In zentraler Lage entsteht im Hafentorquartier unmittelbar neben dem weiterhin für den klassischen Umschlagbetrieb genutzten Terminal O’Swaldkai ein zukunftsfähiger Gewerbestandort an der Schnittstelle von Stadt und Hafen, exzellent vernetzt und mit vielfältigen Gebäudetypologien für Forschung und Entwicklung, digitale Unternehmen, Dienstleistungen und urbane Produktion. Die meisten der angestrebten 16.000 Arbeitsplätze auf dem Grasbrook werden im Hafentorquartier entstehen.

BEREITGESTELLTES MATERIAL >>

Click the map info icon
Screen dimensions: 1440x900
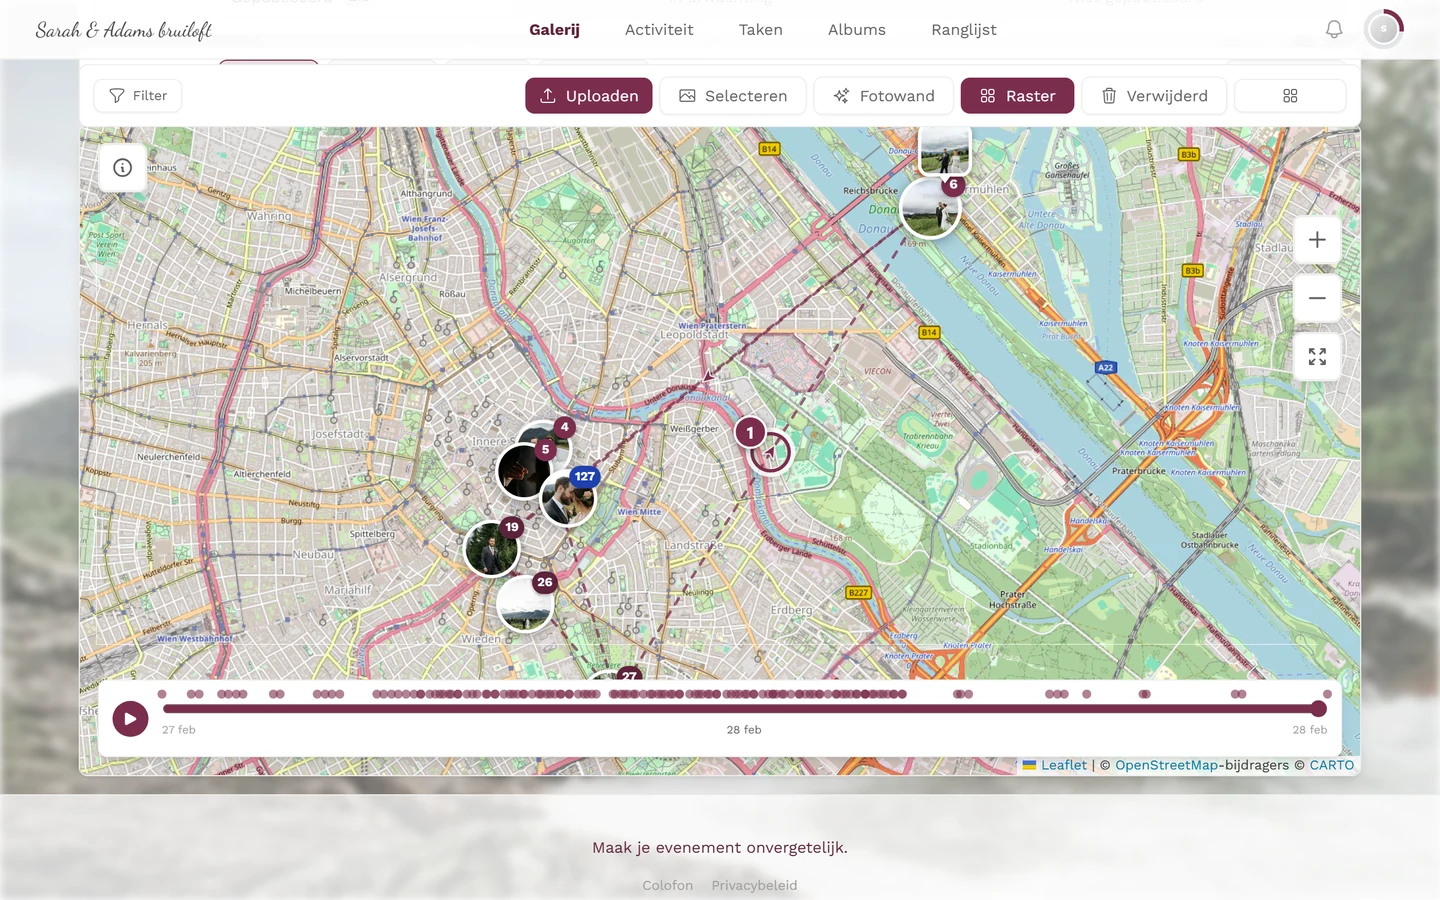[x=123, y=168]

...

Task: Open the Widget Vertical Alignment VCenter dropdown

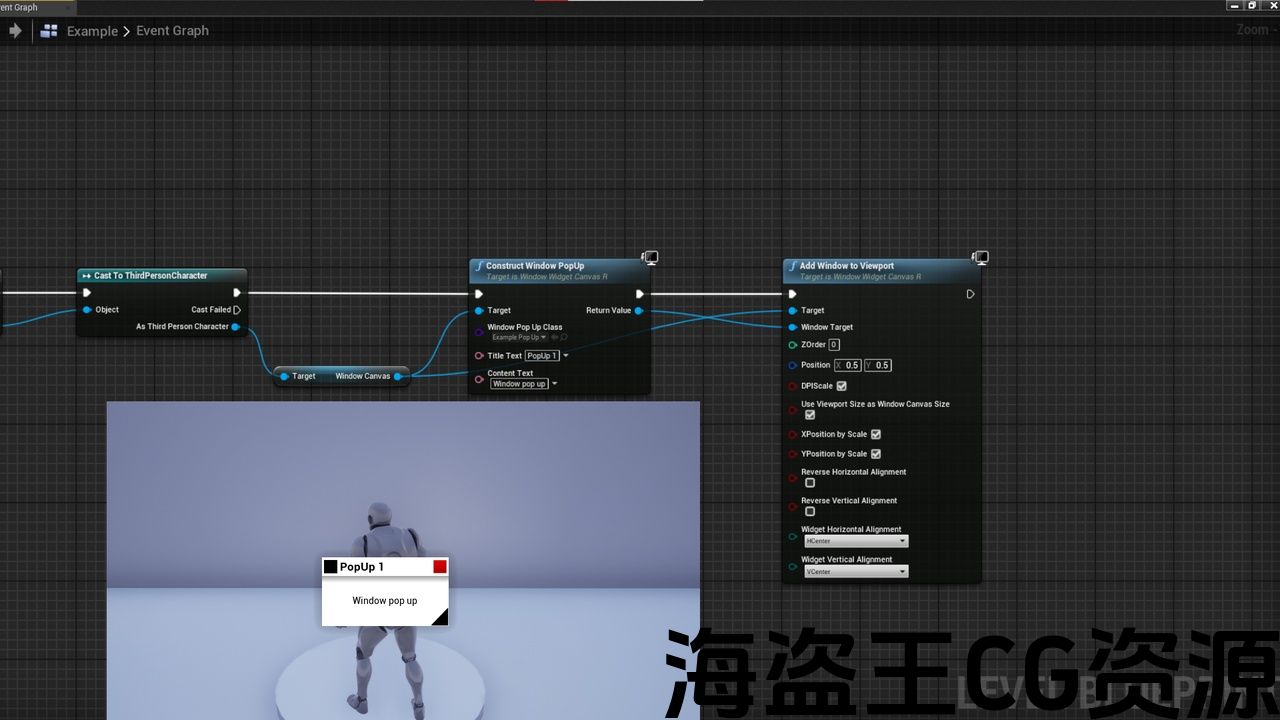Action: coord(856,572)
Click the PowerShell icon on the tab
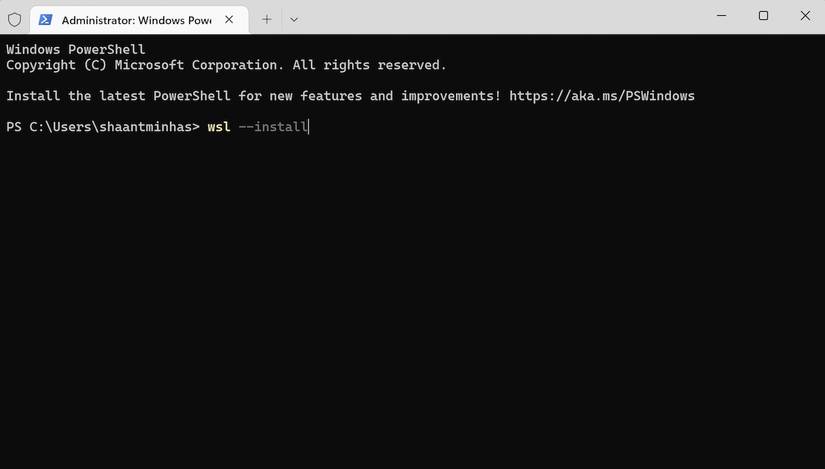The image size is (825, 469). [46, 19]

...

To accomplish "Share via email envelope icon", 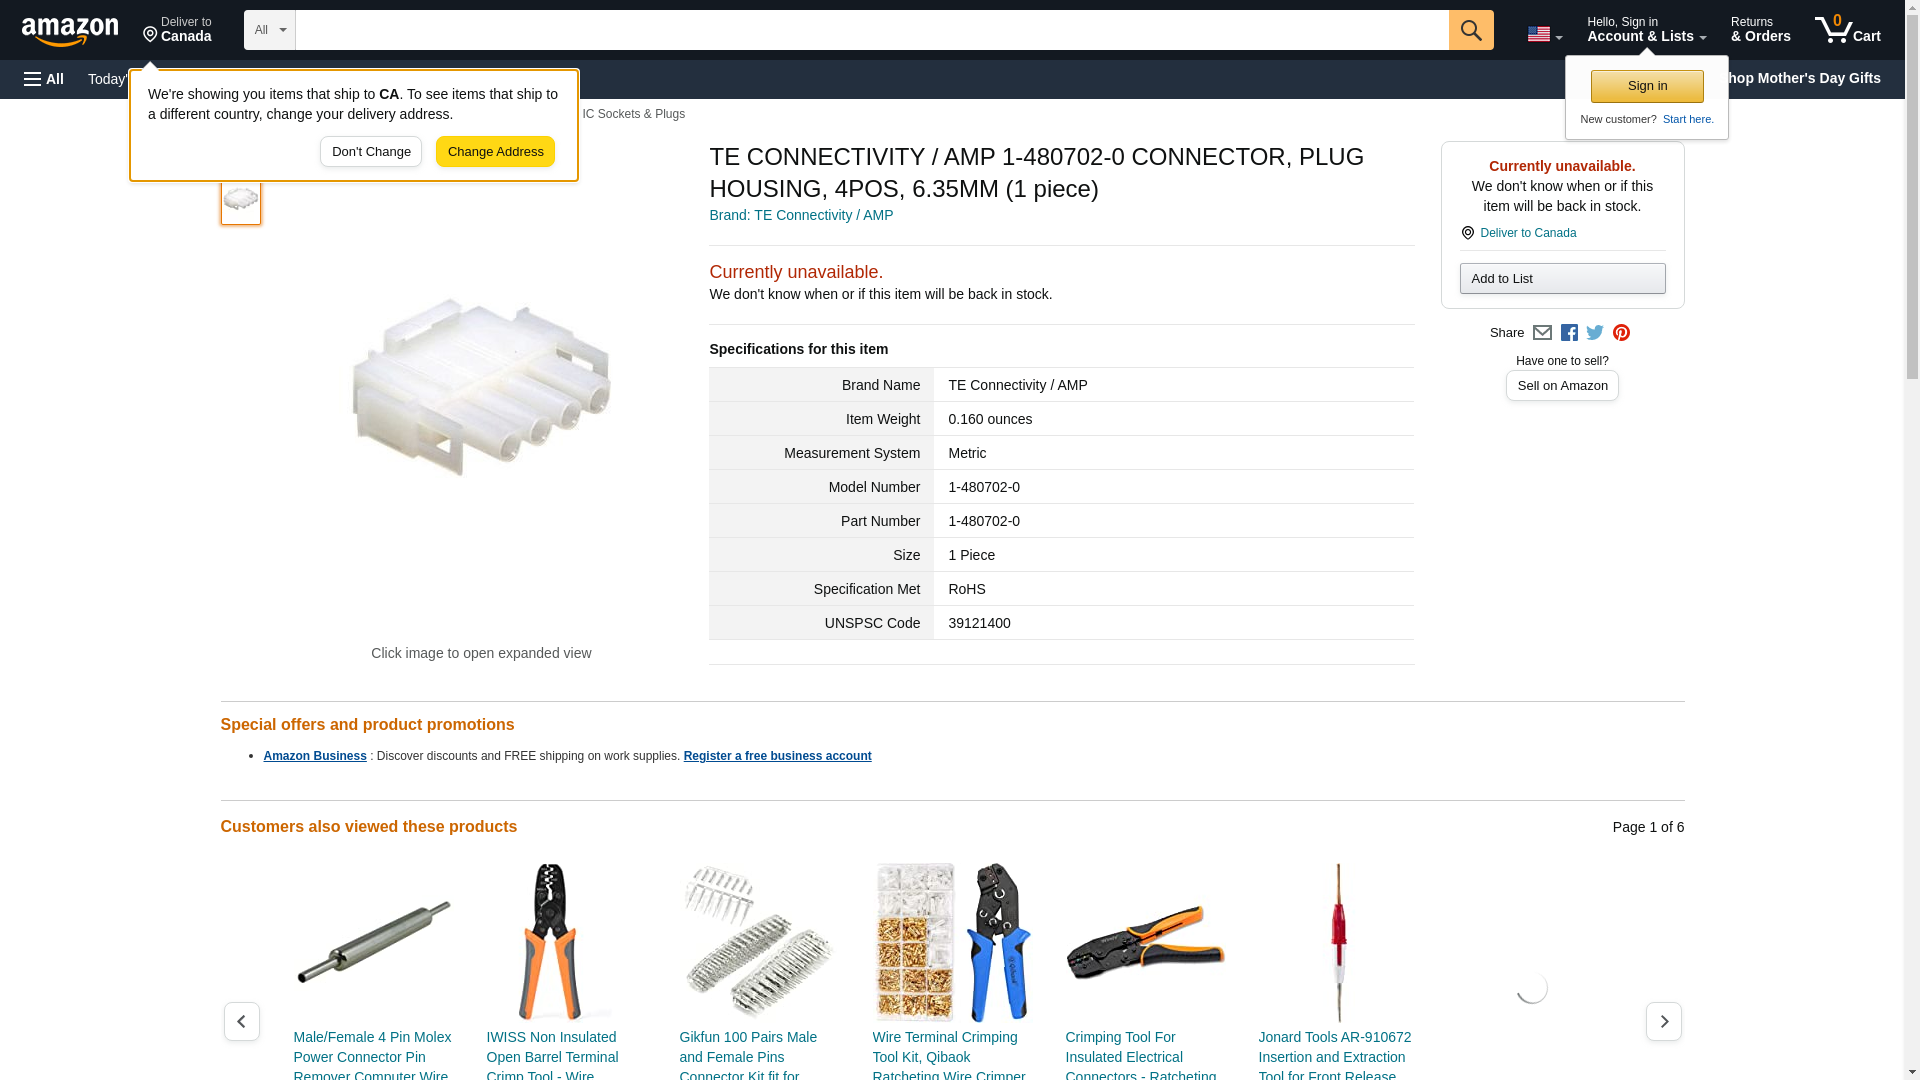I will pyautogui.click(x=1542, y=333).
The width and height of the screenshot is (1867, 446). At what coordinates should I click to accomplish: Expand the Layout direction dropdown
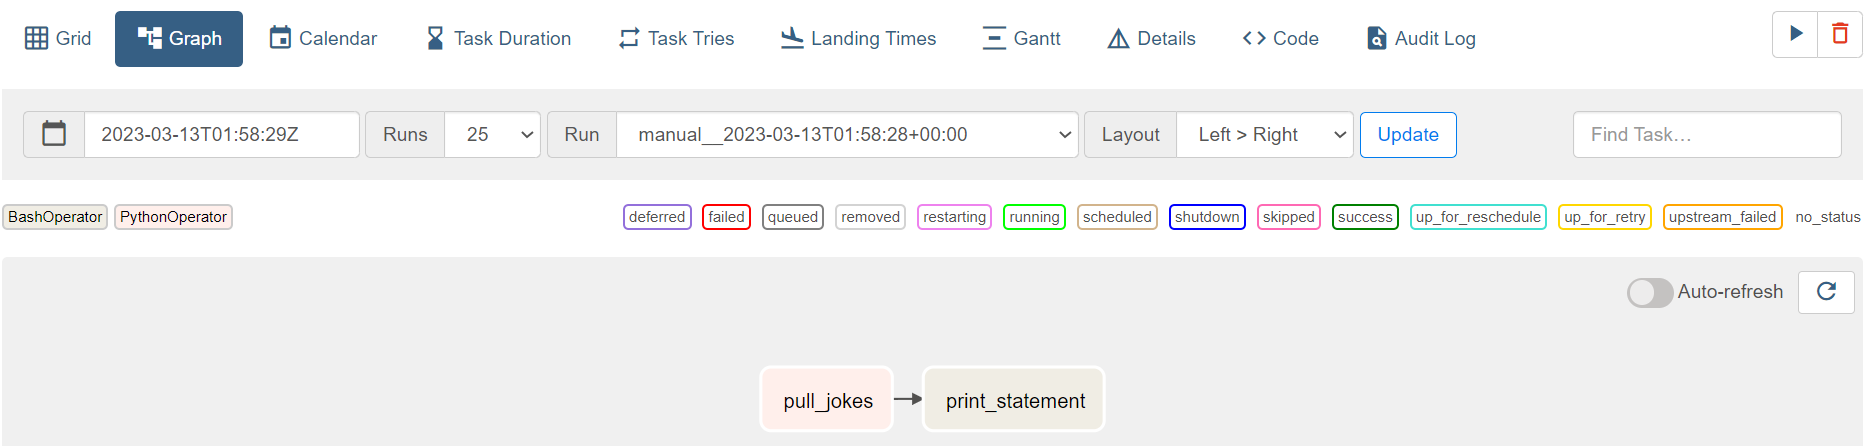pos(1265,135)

AUFGABEN >>
**a)** Welche Bedeutung hat das Hafentorquartier laut dem Text über das Hafentorquartier für die geplanten Arbeitsplätze auf dem Grasbrook? Antworten Sie in ein bis drei Sätzen.
**b)** Aktualisieren Sie im Text über das Hafentorquartier die Passage zwischen „In zentraler Lage“ und „im Hafentorquartier entstehen.“, jeweils einschließlich, und ersetzen Sie dabei „Forschung und Entwicklung“ durch „Wissenschaft und Innovation“.
Das Material hat mit dem Text über das Hafentorquartier nichts zu tun.

VOLLSTÄNDIGE ANTWORTEN >>
**a)** Im Hafentorquartier sollen die meisten der angestrebten 16.000 Arbeitsplätze auf dem Grasbrook entstehen. Dort entsteht ein Gewerbestandort mit vielfältigen Gebäudetypologien für Forschung und Entwicklung, digitale Unternehmen, Dienstleistungen und urbane Produktion.

**b)**
In zentraler Lage entsteht im Hafentorquartier unmittelbar neben dem weiterhin für den klassischen Umschlagbetrieb genutzten Terminal O’Swaldkai ein zukunftsfähiger Gewerbestandort an der Schnittstelle von Stadt und Hafen, exzellent vernetzt und mit vielfältigen Gebäudetypologien für Wissenschaft und Innovation, digitale Unternehmen, Dienstleistungen und urbane Produktion. Die meisten der angestrebten 16.000 Arbeitsplätze auf dem Grasbrook werden im Hafentorquartier entstehen.